Some insurers may practice “expense participation method” on the policy, which means to say that you need to bear part of the medical costs.
Deductible is usually a flat dollar amount of medical expenses, such as $500 or $2,500 that the patient must fork out of his pocket. I call it the “first-dollar ownership”. It is usually on a per year basis.
The “second-dollar” payment is the co-insurance whereby the patient need to pay a specified percentage, e.g. 15%, of the total covered medical costs which are in excess of the deductible.
Major Medical Insurance or Catastrophic Medical Insurance is designed to cover the cost of major illnesses where the medical cost can be substantial. Besides covering for inpatient and outpatient benefits, it also provides cover for certain expensive treatment like kidneys dialysis and cancer treatment. Together with the basic Hospital & Surgical policy, some insurers name it as comprehensive major medical expense insurance policy. Such plan usually has deductible and co-insurance element, as mentioned above.
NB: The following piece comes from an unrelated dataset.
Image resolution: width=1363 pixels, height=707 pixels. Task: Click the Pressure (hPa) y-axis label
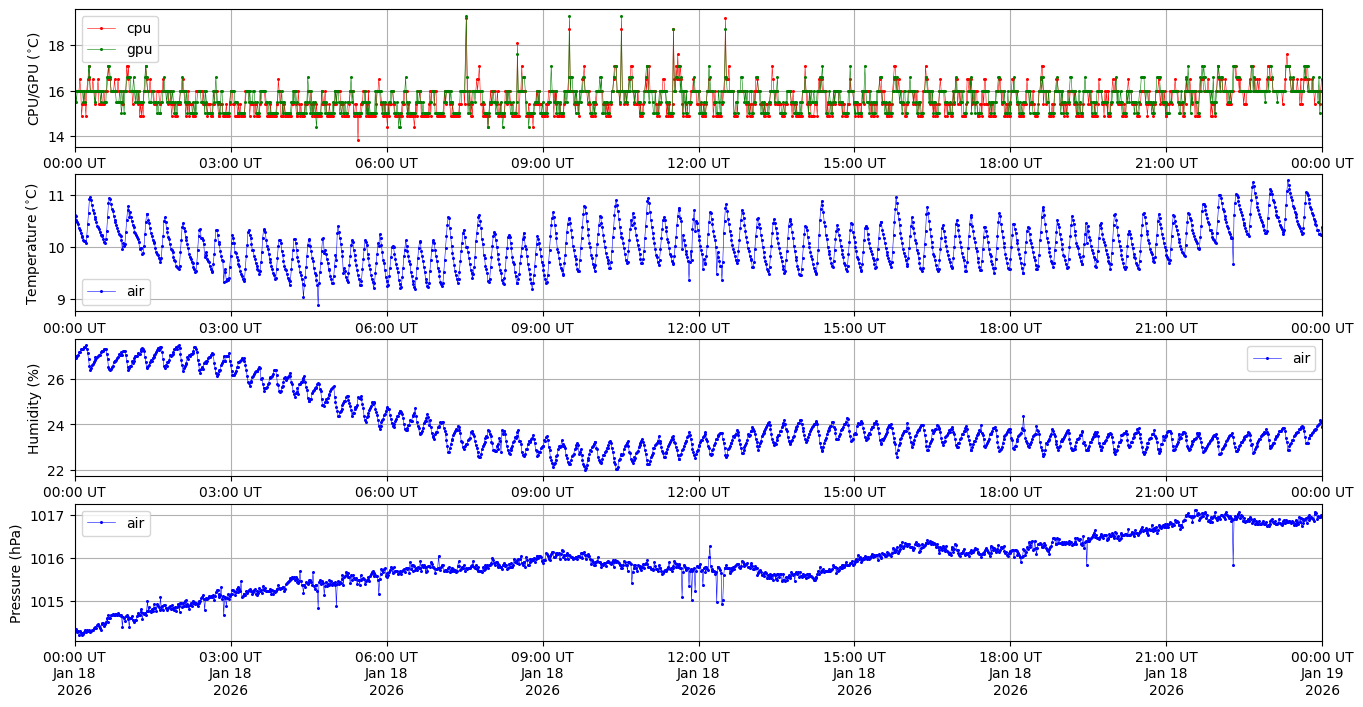(16, 572)
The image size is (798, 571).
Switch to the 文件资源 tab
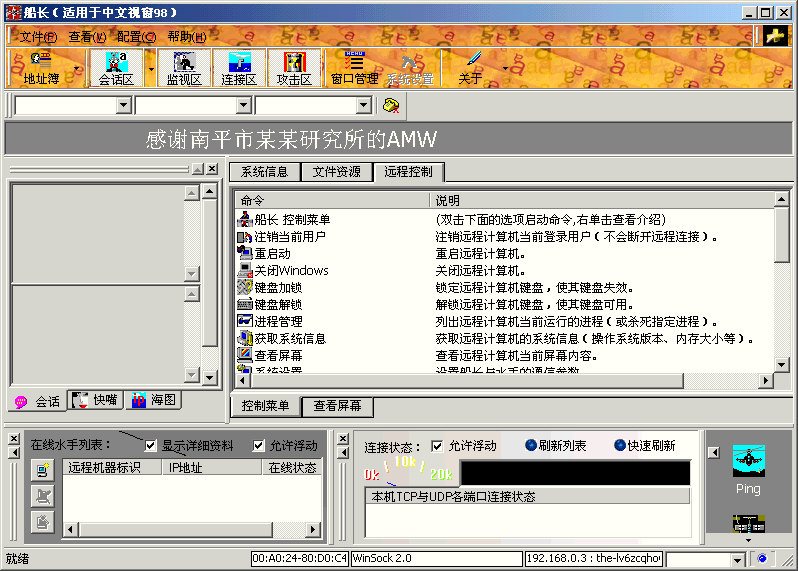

The national MediShield is one good example.
Supplemental Medical Expense Insurance is a separate range of optional covers to the main Medical Expense Insurance policy which some insurance companies offer. These are meant to enhance the cover under the main medical plan and include:
· Emergency assistance services;
· Dental cover;
· Maternity benefit;
· Organ transplant
· Specific disease insurance;
· Surgical implant and prosthesis;
· Miscarriage benefit;
· Private nursing home care;
· Death Benefit, etc.
Disability Income Insurance helps to replace a portion of your income should you becomes totally or partially disabled and unable to work as a result of an accident or sickness. It is an income protection plan.
Disability Income Insurance (DII) is not Total Permanent Disability (TPD) Benefit. Briefly, DII provides an income replacement if you are unable to work whereas TPD serves to accelerate the death benefit payable under a life policy.
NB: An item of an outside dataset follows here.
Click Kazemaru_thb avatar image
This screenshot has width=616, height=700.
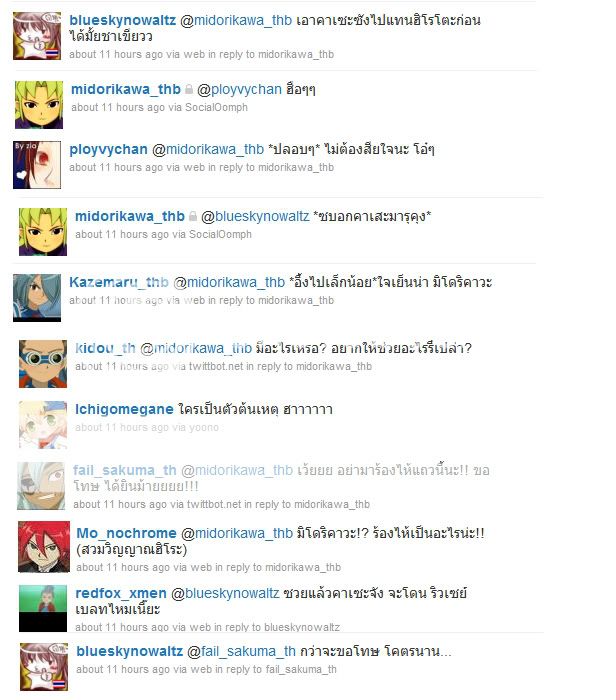pos(37,298)

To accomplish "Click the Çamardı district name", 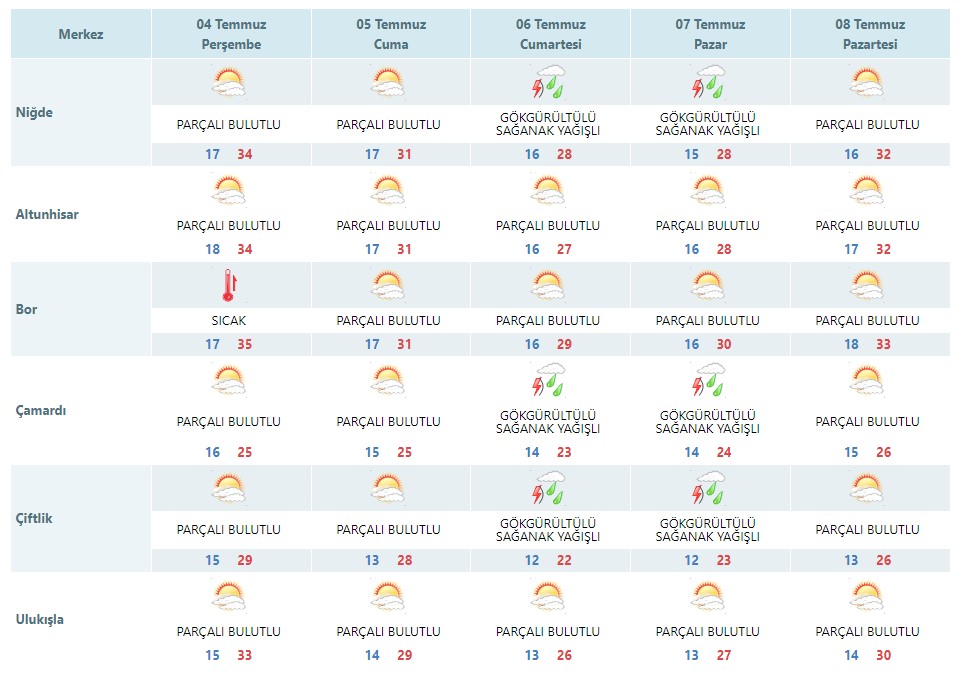I will (41, 410).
Long Term Care Insurance pays a monthly fixed amount for long term nursing treatment, based on ADL requirement. Benefits are paid when you cannot perform some “activities of daily living” (ADL). These include bathing, dressing, feeding, going to the toilet and moving around. The national ElderShield offers the long term care benefit.
Critical Illness Insurance, commonly known as Dread Disease plan, provides a lump sum benefit to an insured in the event that he is diagnosed to be suffering from one of the critical illnesses or is undergoing a surgical procedure covered under the policy. (Please refer to http//:www.lia.org.sg for the CI definition.)
Hospital Cash Insurance is a daily cash benefit paid directly to the insured if he is hospitalized as a result of accident or illness. The daily benefit is a fixed dollar amount selected by the insured at the inception of the policy, and is usually limited to a specified number of days per hospitalization.
Seek Professional Advise. As there are different types of medical plans available, it could be confusing what is suitable for your situation. So it is always advisable to seek professional help, someone who could analyse your medical needs and has your best interest. Such a professional would be an independent financial planner. For instance, you wouldn’t want to be caught in a situation where you are over-insured and is limit by the “co-ordination of benefit”.
Being “independent” is not constraint to marketing a specified product or forcing you to buy “house-brand”. Instead, you could compare various benefits from different insurer where the independent financial planner could present his comparison that best suited for your needs, and most importantly within your budget requirement.
In this way, you could secure the appropriate and suitable medical coverage for yourself and set a good peace of mind for your love ones.